Kapolri Jenderal Badrodin Haiti mengatakan, penyebaran paham komunisme saat ini sudah sangat berbahaya. Paham komunis yang tersebar saat ini akan menimbulkan dampak perubahan di sosial masyarakat yang bisa mengancam kehidupan banyak orang."Sekarang sudah banyak perkumpulan atau diskusi yang bertemakan komunisme. Hal ini bisa menimbulkan reaksi di masyarakat," kata Badrodin di Gedung Auditorium PTIK, Kebayoran Baru, Jakarta Selatan, Kamis (12/3).Badrodin menuturkan, apabila tidak disikapi secara serius, maka akan berpotensi merusak generasi bangsa. Oleh karena itu, menurut Badrodin, pihak kepolisian akan melakukan tindakan agar tidak meluas terlalu dalam.Dia melanjutkan, tindakan konkret dilakukan pihaknya yakni bagi siapapun memakai baju gambar 'Palu dan Arit', maka sesuai dengan UU akan dikenakan pasal pidana. "Bisa ditangkap dan dijerat dengan pasal yang berlaku," ujar Badrodin.Mantan Kabaharkam ini mengatakan, pihaknya saat ini telah menangkap sejumlah pelaku terduga penyebaran paham komunis baik melalui penjualan atribut maupun baju yang bernafaskan paham komunisme. Menurut dia, penindakan terhadap mereka bervariasi mulai dari pemeriksaan hingga masuk ranah dipidana."Kalau memenuhi unsur ya bisa dipenjara sepuluh tahun.
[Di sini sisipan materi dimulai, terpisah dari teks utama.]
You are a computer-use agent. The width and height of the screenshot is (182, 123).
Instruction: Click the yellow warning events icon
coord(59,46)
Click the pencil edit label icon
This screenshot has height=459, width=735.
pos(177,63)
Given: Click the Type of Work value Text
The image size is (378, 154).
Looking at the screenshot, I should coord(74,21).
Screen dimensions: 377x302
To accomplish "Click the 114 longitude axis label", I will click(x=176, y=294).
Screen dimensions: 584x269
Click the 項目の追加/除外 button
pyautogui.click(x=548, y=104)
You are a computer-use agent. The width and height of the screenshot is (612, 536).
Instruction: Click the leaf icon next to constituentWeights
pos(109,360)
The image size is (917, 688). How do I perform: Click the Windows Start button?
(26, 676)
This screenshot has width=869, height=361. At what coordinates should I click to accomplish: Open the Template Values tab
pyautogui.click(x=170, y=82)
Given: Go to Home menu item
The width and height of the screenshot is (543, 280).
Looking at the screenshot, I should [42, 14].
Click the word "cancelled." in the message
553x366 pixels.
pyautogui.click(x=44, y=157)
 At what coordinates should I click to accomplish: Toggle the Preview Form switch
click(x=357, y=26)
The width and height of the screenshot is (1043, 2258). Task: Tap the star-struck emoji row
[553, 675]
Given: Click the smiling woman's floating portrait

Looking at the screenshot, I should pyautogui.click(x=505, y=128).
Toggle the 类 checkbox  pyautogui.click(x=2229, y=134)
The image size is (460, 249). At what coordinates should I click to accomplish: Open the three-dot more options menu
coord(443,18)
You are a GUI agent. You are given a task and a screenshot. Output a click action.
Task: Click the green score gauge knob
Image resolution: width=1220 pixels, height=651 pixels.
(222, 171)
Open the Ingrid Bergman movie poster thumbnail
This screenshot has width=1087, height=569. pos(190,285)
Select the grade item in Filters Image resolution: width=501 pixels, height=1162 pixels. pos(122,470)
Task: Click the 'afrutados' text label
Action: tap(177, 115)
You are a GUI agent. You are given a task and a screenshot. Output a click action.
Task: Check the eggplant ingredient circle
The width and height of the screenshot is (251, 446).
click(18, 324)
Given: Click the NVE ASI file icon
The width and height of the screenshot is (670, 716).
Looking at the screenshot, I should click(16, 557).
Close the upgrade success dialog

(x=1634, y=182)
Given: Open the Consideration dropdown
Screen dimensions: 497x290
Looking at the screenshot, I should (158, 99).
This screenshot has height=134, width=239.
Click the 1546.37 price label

Termasuk penyebaran buku-buku, nanti Kejaksaan yang akan menangani," kata Badrodin.Tak hanya itu, Badrodin juga mengatakan, penyebaran paham komunisme saat ini sudah meluas ke sejumlah wilayah di Indonesia. "Masyarakat harus melapor dan waspada jika menemukan ada indikasi penyebaran itu," tandas Badrodin.